The nurses often joked with me, “Aiyoyo…look at her lah…with us she is already so stubborn, I pity the family when they have to deal with her.” Sigh..maybe it is because of her firm stand and her strong character that I am drawn towards her.
Sometimes, she would be so mad with the hospital foods and will be scolding everyone around her and banging her things to show that she is angry. The nurses who delivered the foods, the tea ladies who collected the plates and just anyone. But since I have the inner confidence that I am in pastoral care, I have the courage to wrap my arms around her shoulder and firmly tell her, “Ammah, lu tak suka moi pun kena makan. Lu tak makan, mana boleh kuat. Makan sikit lah…sikit saja….”
Since I only see her three times a week and I have the option of avoiding her when she is in a bad mood, I guess I do not feel so pressured being with her.
As her family is from Perak, she usually stays during the weekdays and go back during the weekend. She is already 80 years old and has so many grandchildren but cannot recall how many.
One of the thing I learnt about pastoral care is to treat the person next to us as a person. No matter how weak, frail, unconscious, smelly (patients do B.O. in the middle of conversation with me, praise the Lord I must be shielded from puking in front of them LOL and I hardly smell it) or whatever condition, I have to treat them as the person they used to be.

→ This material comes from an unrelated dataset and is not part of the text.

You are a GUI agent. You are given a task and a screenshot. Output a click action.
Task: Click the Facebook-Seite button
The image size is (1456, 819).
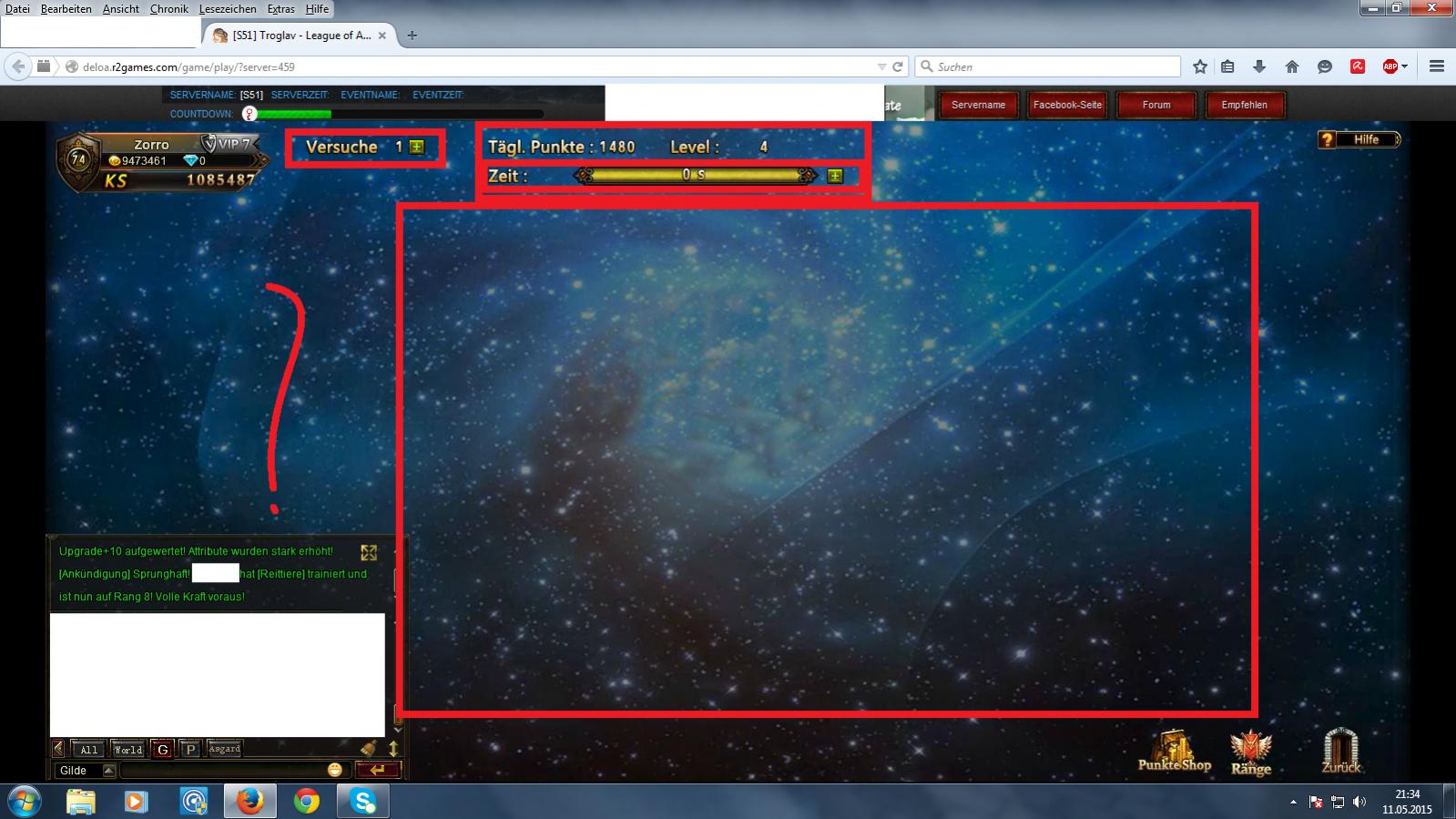[1067, 105]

When she first came, I ran to pick up her shoes for her and fitted them on to her feet while she was sitting on the hospital bed, struggling to get her feet on the grounds. The hospital attendant was a male and his job is to push her to radiotherapy. Nothing more than that. I supposed she must be touched with my action. Secretly, I was also touched with my action because it is a humbling experience to squat down and slot the shoes into a person’s feet. I have never even done that to my parents-in-law or my mother. I did it on the spur of the moment and it was only much later when I was driving home, I went “hmmm….wah, Lilian, how come you can do such a thing ah?” And I know the Lord has changed my heart, make it ever new….(you know the song?) For someone like me, that is akin to Maundy Thursday. And this is not forced upon me but it came to me unconsciously.
The dear old lady often forgets that I am a Christian. Normally with dear old ladies like them, they like to talk religions and rituals as they have been through a lot. So, one and off, she will ask me if I sembahyang (pray) to this god and that god. I will chat with her about the nine emperor gods, guan yin and Lord Ganesh and Lord Murugan. But at the end of it, I will sheepishly remind her I am a Christian. I told her I sembahyang Jesus sahaja. I told her she can ask the nurses to bring her down to the garden in the hospital grounds for some sun. In the garden, there is Lady Miriam. I told her Lady Miriam is emak Jesus lah. I told her we don’t pray to Miriam but if she likes, she can always ask Miriam to help her. I assured her that I pray to Jesus every morning before I start to visit her and I pray again when I want to go home.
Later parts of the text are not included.